Sancti Spíritus is the most central province of Cuba. It includes a large number of attractions, including two colonial cities: Trinidad and Sancti Spíritus, the provincial capital.
Not far is the Presa Zaza (Zaza Dam), Cuba’s largest manmade lake. The freshwater lake is popular among fishermen and the areas around it are now pristine wetlands and home to many birds.
Nature lovers and hikers visiting Sancti Spíritus province will also enjoy exploring one of the most important mountainous systems in the island, the Sierra del Escambray. But there are also beautiful beaches such as Playa Ancón and Playa La Boca which are at about 12 km south of Trinidad, on the Caribbean Sea.
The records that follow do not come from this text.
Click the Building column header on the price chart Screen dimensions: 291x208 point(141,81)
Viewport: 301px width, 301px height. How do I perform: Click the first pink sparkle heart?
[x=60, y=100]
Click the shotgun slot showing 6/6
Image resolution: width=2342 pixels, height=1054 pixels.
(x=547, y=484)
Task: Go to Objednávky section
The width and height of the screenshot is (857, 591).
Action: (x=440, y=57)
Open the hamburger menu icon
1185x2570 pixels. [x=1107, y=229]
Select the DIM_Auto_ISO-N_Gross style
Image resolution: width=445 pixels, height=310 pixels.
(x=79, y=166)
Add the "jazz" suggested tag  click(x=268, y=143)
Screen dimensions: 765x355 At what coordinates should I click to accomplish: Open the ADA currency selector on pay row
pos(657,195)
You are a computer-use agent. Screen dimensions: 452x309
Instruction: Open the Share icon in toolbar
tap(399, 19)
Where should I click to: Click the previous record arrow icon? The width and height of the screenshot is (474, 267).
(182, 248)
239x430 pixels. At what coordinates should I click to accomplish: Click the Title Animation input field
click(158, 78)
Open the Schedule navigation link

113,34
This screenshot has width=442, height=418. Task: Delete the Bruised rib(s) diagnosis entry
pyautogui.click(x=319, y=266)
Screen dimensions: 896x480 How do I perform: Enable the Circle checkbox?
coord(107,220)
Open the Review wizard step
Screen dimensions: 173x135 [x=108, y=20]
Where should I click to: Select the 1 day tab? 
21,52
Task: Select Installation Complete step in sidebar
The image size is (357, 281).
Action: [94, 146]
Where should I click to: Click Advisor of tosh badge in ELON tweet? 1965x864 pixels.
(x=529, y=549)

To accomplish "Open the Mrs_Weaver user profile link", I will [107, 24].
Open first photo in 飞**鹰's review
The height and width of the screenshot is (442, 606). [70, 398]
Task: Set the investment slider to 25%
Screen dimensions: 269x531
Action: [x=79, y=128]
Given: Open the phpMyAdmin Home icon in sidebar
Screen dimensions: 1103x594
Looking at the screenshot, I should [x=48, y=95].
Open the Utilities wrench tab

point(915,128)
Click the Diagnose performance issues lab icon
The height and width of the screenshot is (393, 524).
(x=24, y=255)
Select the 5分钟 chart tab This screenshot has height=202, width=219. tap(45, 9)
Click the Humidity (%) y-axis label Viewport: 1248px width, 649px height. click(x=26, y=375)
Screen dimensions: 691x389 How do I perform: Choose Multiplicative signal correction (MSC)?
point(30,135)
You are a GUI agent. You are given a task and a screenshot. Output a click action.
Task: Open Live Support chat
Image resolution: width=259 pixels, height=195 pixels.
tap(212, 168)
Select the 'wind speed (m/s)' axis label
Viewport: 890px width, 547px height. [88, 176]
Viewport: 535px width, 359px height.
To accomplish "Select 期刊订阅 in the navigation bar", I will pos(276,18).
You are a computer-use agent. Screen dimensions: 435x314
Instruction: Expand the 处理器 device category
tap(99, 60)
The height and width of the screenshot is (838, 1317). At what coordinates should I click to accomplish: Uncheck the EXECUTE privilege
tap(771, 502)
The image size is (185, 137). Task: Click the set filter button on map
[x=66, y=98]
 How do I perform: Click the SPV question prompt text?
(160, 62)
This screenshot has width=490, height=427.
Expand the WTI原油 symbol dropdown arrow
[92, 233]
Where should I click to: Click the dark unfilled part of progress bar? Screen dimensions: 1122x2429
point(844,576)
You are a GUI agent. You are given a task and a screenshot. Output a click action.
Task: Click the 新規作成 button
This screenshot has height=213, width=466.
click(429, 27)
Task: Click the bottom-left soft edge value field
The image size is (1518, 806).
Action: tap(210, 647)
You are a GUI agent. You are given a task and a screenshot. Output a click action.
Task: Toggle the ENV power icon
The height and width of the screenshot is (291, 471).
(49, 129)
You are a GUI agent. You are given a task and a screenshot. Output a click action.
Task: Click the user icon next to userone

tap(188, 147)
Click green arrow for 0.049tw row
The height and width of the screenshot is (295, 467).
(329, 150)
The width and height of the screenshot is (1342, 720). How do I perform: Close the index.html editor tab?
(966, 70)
You can enjoy the spirit of a quiet colonial city at Sancti Spíritus, located on the riverbanks of the Yayabo River. It was founded by the Spaniard Diego Velazquez in 1514 as one of the first villages in Cuba. Sancti Spíritus is a city of narrow, winding streets, lending itself to meandering strolls where you’ll see colonial buildings such as the Parroquial Mayor, one of several examples of the Spanish Baroque style here. The Yayabo Bridge, with its medieval roman appearance, was built in 1825 and is the only remaining colonial-era stone bridge in Cuba. It is the city’s symbol and pride – so much so, it’s stitched onto the uniforms of Sancti Spíritus’ baseball team. The authentic colonial ambience of the city is certainly worth a visit.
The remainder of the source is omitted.